§ **What this task involves**:
Begin at the line containing "Image resolution: width=1200" and restate it and each line after it exactly, up to and including the last line below. Leave pictures out.

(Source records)
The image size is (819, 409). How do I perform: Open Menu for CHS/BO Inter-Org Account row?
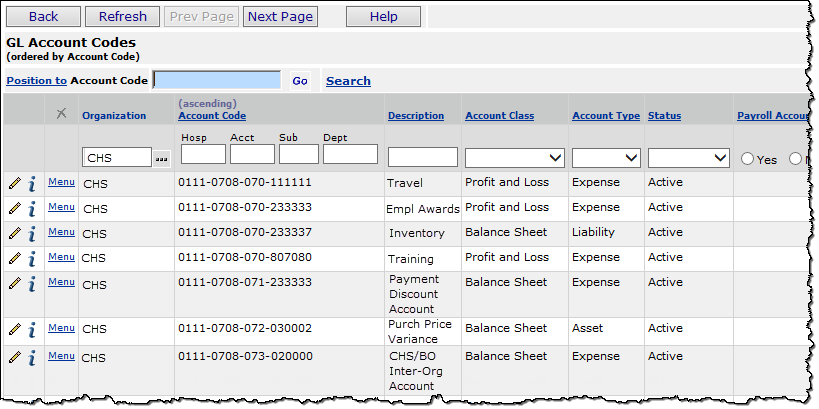pos(61,356)
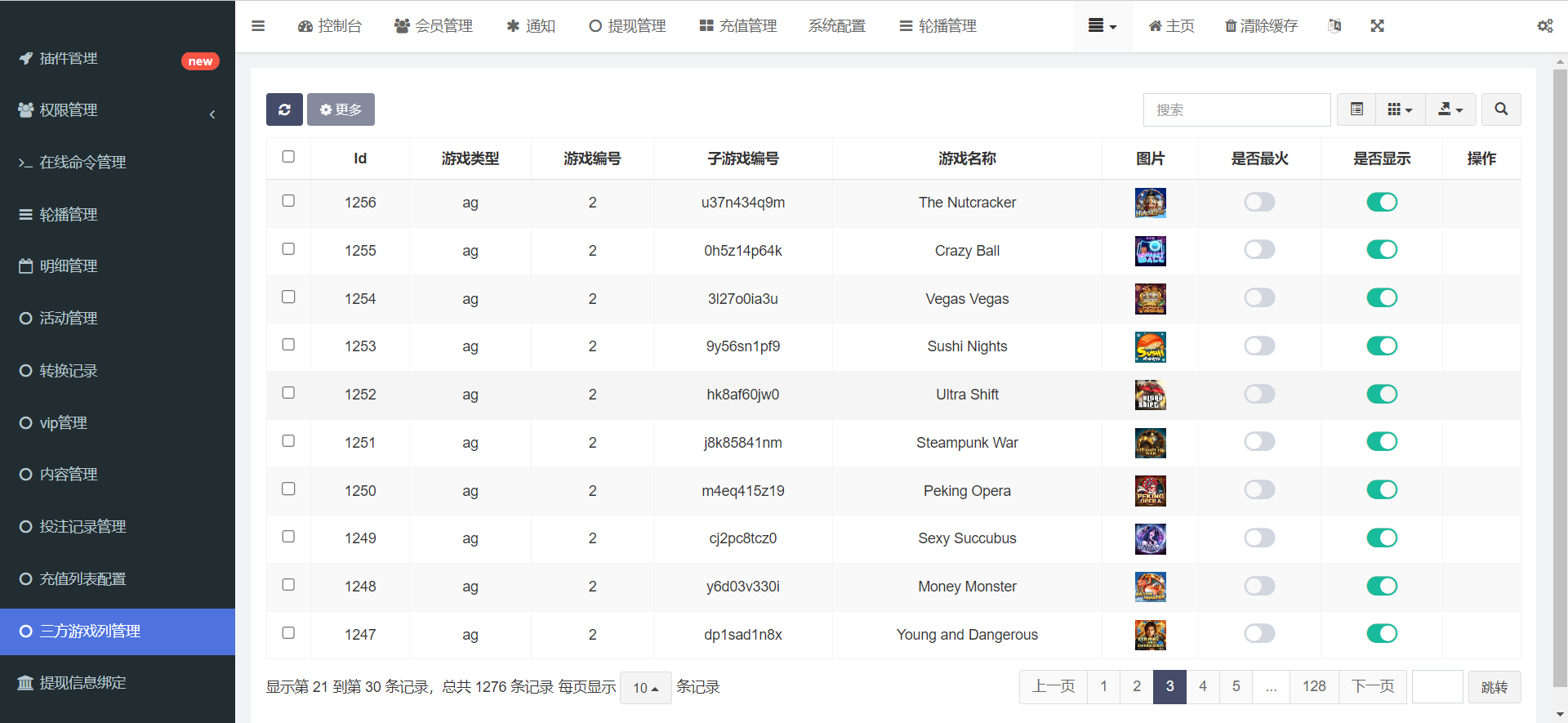The image size is (1568, 723).
Task: Open the settings gears icon at top right
Action: point(1544,26)
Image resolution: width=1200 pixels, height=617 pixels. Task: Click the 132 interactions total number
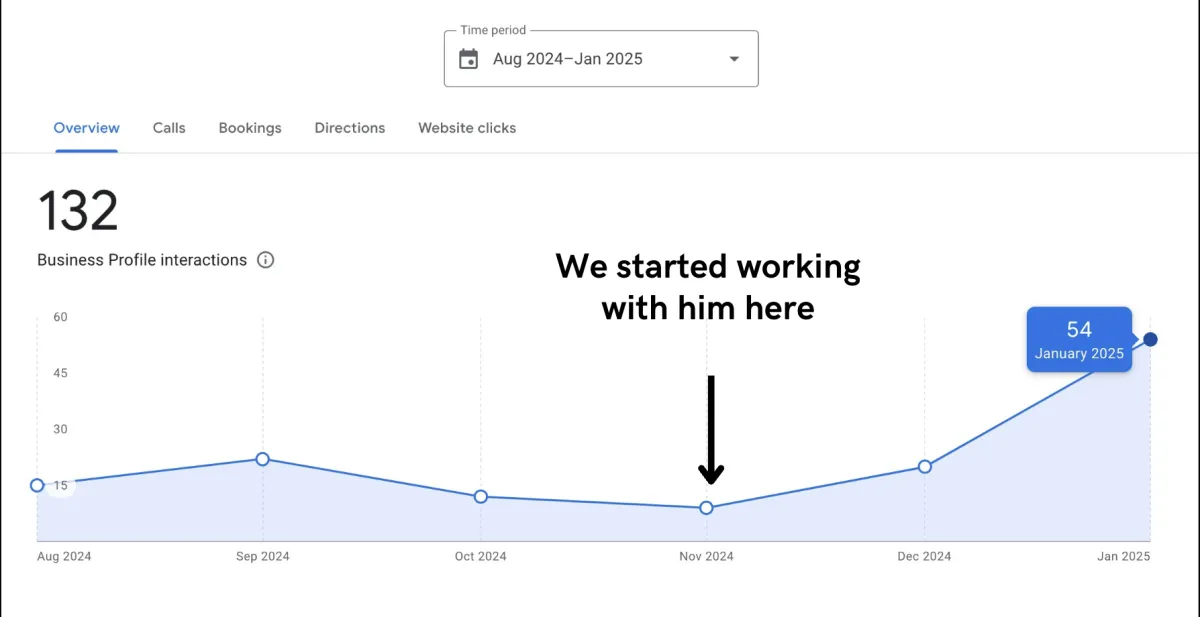[x=78, y=211]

§ **Exercise response**:
Image resolution: width=1200 pixels, height=617 pixels. Task: Click the 132 interactions total number
[x=78, y=211]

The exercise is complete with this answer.